Ik ging met Kosmos mee.
Vreemd genoeg voelde ik me erg kalm toen ik er eindelijk uit was. De dolk verstopte ik onder mijn vest. Ik liep heel langzaam op de engelen af. Kosmos' ogen straalden. Raicho keek me hoopvol aan. Blanches blik was bemoedigend. En Rayne hield zijn ogen strak op Ornit gemist. Waakzaam, zoals altijd. Ik vroeg me af hoe Marisol nu zou kijken. Waarschijnlijk zou ze glimlachen, de meest oprechte en vrolijke glimlach van de wereld.
Met een vloeiende beweging sneed ik de touwen door.
We sprintten allemaal tegelijkertijd weg. Het duurde een paar seconden voordat het geschreeuw achter ons begon. Daarna de voetstappen.
'Deze keer op mijn rug', zei Kosmos.
Ik nam een aanloop en sprong bovenop zijn rug, op het moment dat zijn voeten de grond verlieten. Naast ons stegen de anderen ook op. Ik keek over mijn schouder, waar Ornit de anderen toeschreeuwde: 'Ze ontsnappen! Ga bogen halen!'
De rest van de Oorlogsdemonen sprintte weg, zodat alleen hij nog over was.

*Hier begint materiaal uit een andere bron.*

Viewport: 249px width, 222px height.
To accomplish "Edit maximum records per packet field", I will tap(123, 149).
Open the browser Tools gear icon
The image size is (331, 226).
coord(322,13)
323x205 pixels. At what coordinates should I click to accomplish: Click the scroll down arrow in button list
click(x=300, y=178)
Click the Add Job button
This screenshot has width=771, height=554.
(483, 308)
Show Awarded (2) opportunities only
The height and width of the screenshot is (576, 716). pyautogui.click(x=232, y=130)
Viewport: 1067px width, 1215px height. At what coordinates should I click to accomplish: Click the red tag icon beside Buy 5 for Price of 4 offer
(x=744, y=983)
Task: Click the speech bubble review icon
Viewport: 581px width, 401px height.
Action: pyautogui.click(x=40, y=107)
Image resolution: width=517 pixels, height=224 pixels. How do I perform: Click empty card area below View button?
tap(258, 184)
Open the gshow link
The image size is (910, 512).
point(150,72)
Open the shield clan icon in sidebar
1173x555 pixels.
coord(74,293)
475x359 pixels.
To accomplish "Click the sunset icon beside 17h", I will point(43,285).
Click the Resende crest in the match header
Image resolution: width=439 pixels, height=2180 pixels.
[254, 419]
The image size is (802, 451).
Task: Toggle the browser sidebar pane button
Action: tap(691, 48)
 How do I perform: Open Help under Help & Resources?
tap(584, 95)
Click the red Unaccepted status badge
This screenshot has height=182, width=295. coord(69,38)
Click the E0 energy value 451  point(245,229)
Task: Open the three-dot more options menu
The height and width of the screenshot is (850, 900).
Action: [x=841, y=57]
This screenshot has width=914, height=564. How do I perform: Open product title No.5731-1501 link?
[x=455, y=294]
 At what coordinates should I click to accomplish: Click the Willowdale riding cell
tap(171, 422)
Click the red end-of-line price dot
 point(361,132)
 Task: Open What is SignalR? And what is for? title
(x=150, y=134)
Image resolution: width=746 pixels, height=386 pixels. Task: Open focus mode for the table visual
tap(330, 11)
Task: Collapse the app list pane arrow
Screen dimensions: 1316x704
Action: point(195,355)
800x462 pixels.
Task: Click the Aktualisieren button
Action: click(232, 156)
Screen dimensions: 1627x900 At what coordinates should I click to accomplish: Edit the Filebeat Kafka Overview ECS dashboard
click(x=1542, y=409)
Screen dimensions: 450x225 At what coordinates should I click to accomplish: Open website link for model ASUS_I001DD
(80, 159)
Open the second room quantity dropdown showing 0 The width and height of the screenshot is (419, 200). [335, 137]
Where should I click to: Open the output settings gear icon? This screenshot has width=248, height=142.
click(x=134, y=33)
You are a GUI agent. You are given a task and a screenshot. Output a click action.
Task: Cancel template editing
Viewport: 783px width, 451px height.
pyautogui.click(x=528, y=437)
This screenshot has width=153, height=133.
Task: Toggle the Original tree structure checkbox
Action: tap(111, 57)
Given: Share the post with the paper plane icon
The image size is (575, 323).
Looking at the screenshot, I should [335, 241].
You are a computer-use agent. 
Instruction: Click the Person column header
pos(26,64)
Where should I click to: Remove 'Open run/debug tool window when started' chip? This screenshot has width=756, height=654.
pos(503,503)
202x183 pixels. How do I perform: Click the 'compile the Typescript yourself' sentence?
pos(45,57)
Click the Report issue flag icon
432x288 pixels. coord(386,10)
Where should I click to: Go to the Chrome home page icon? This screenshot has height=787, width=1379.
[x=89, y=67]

'Wacht', fluisterde ik in Kosmos' oor. Hij bleef stil hangen. Ik draaide me om, zo goed als het ging. 'Ornit Holda, de Oorlogsdemon. Of moet ik zeggen... de Oorlogsengel.'
Hij sperde zijn ogen wijd open in verbazing. 'Hoe...'
'Geen zorgen. Niemand van ons zal je geheim verraden.' Ik zag hoe Raicho, Rayne en Blanche, die zich ook hadden omgekeerd, instemmend knikten.
'Engelen verraden elkaar niet', zei Blanche ernstig. 'En dat geldt ook voor half-engelen.'
Ornit liet aarzelend zijn boog zakken.
'Maar in ruil daarvoor wil ik wel dat je me een gunst verleent.' Ik dacht zo snel mogelijk na, voordat de Oorlogsdemonen terug zouden keren. 'Ik wil dat je voor mij doet wat anderen voor je vader hebben gedaan.' Ornits ogen verwijdden zich alleen nog maar meer.
Kosmos lachte zacht, alsof hij al wist wat ik van plan was en hij er heel blij mee was.